There is wide speculation to how binding conventions are to ministers as they are not
enforceable by the courts, yet the courts may decide to look at conventions in order to decide a
point of law. Sometimes when a convention is broken, law is also broken as shown in the case of
A-G v Jonathan Cape. In this case, the convention of keeping Ministerial expressions during
cabinet meeting secret was a convention yet also there is also a legal obligation for
confidentiality as well. This is in contrast with the earlier case of Madzimbamuto v Lardner-
Burke where the courts acknowledged the convention but it was in conflict with parliamentary
supremacy so the convention went into abeyance.

It is apparent that both conventions and the Royal Prerogative are features within the U.K. legal
framework that select committees have called for codification yet these calls have been rebutted.
The defence for keeping the Royal Prerogatives uncodified is so that it allows greater flexibility
in times of emergency and the impact on the application of the Prerogative is not detrimental as
in the case of A-G v De Keyser’s Royal Hotel Limited.

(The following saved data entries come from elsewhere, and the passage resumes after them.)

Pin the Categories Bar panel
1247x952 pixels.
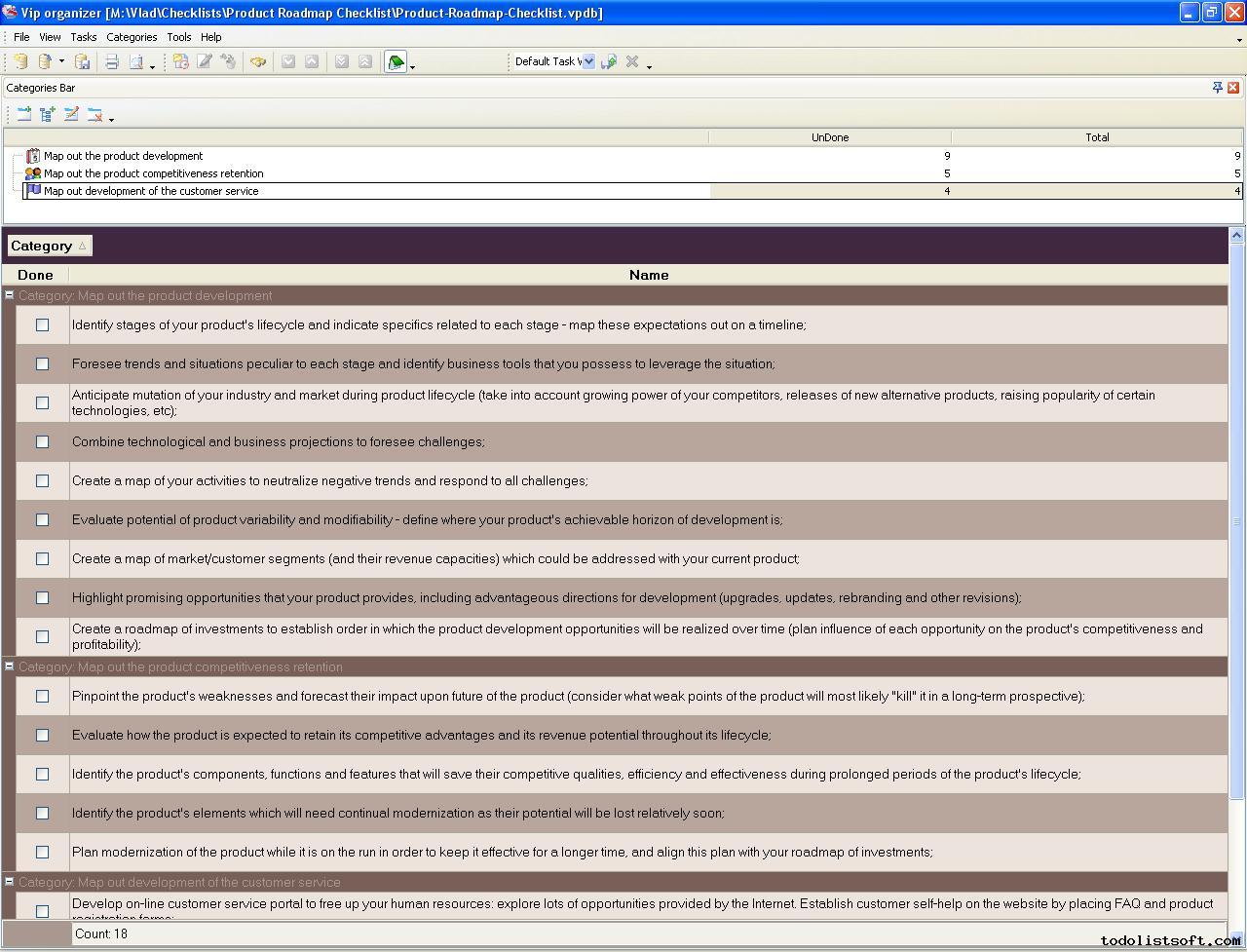[1217, 88]
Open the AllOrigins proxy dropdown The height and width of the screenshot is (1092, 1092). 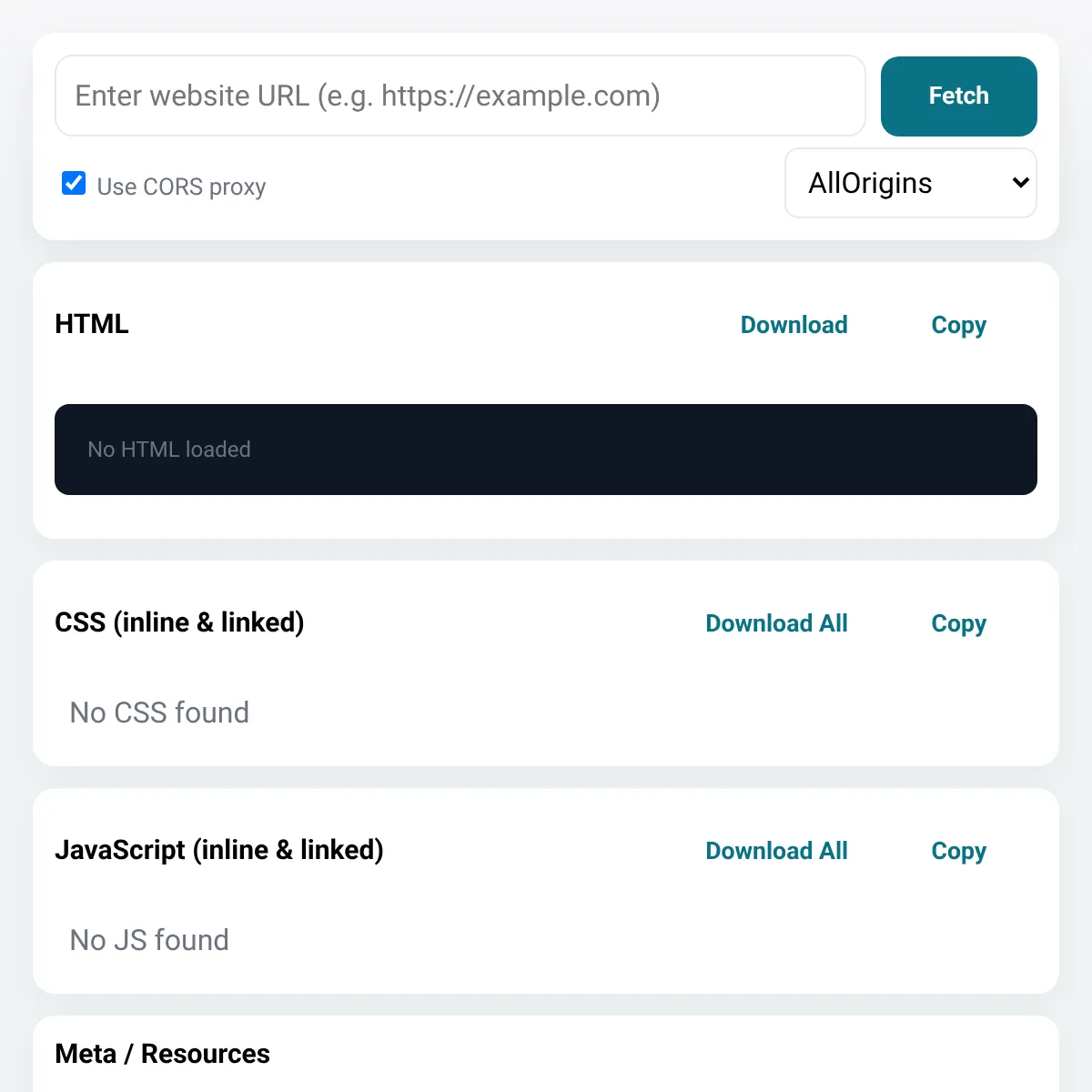pos(911,183)
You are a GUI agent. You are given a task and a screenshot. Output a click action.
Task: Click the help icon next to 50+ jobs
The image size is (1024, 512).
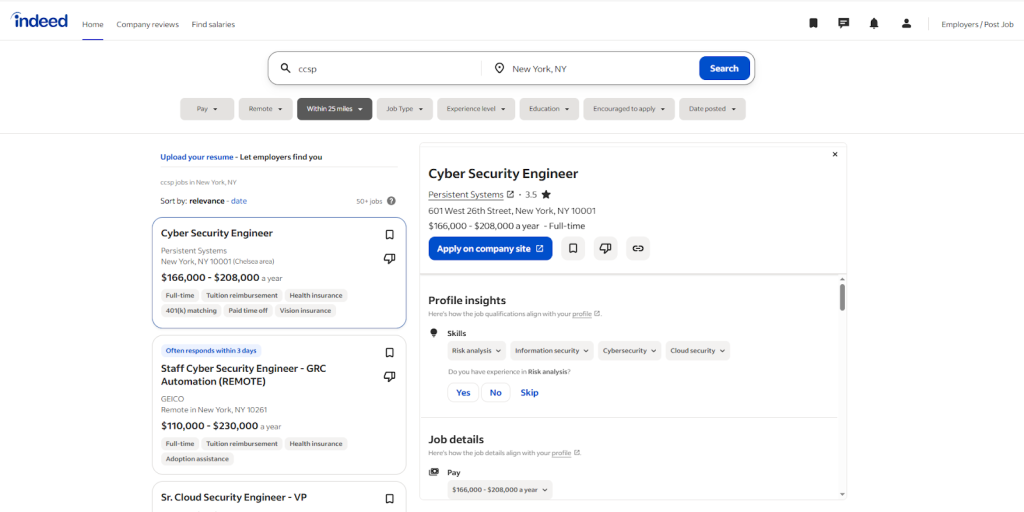tap(391, 201)
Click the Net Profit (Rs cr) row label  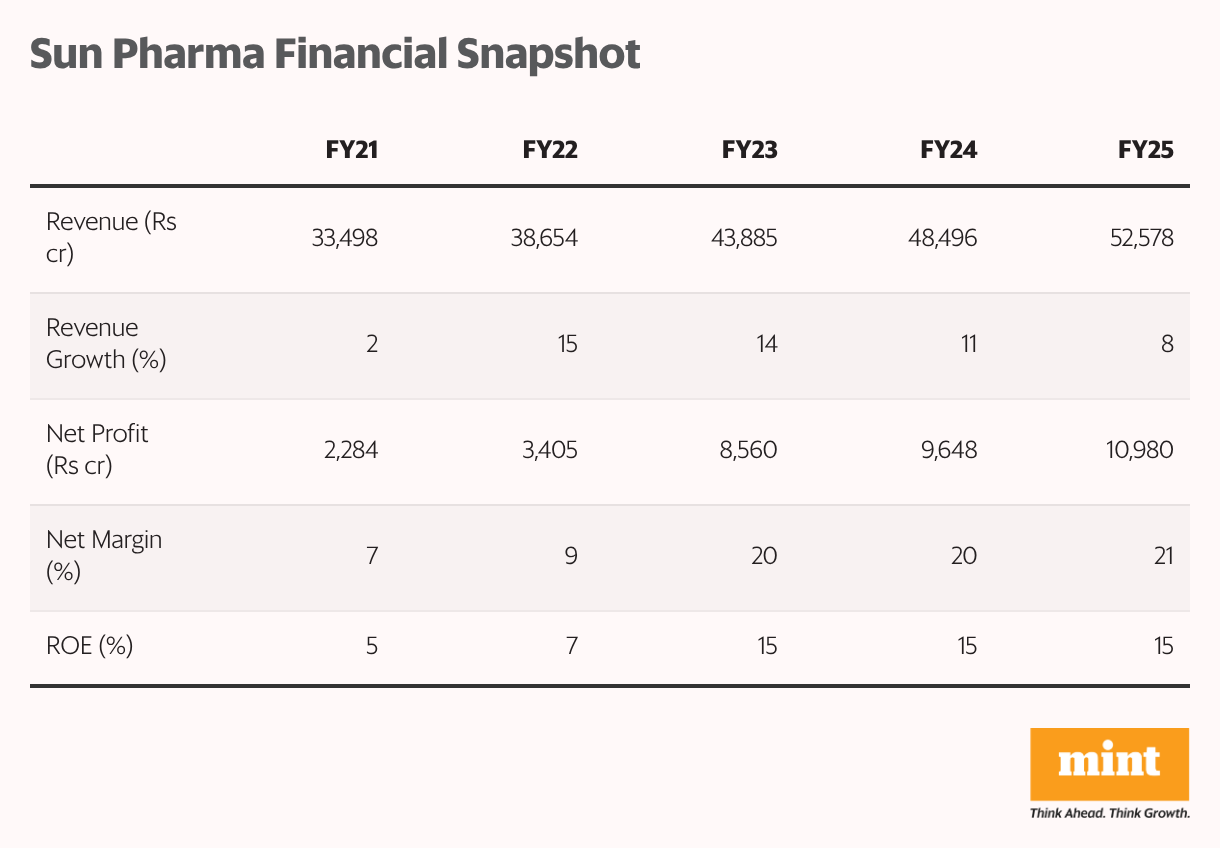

In this case, it was held that the Royal
Prerogative would go into abeyance as statute had legislated in the area the case was being
decided upon.

However, the principle of the Royal Prerogative going into abeyance was not followed in R. v
Secretary of State for the Home Department Ex p. Northumbria Police Authority as they decided
that in matters where the Royal Prerogative is there for the benefit or protection of the individual
that it will not go into abeyance in this circumstance.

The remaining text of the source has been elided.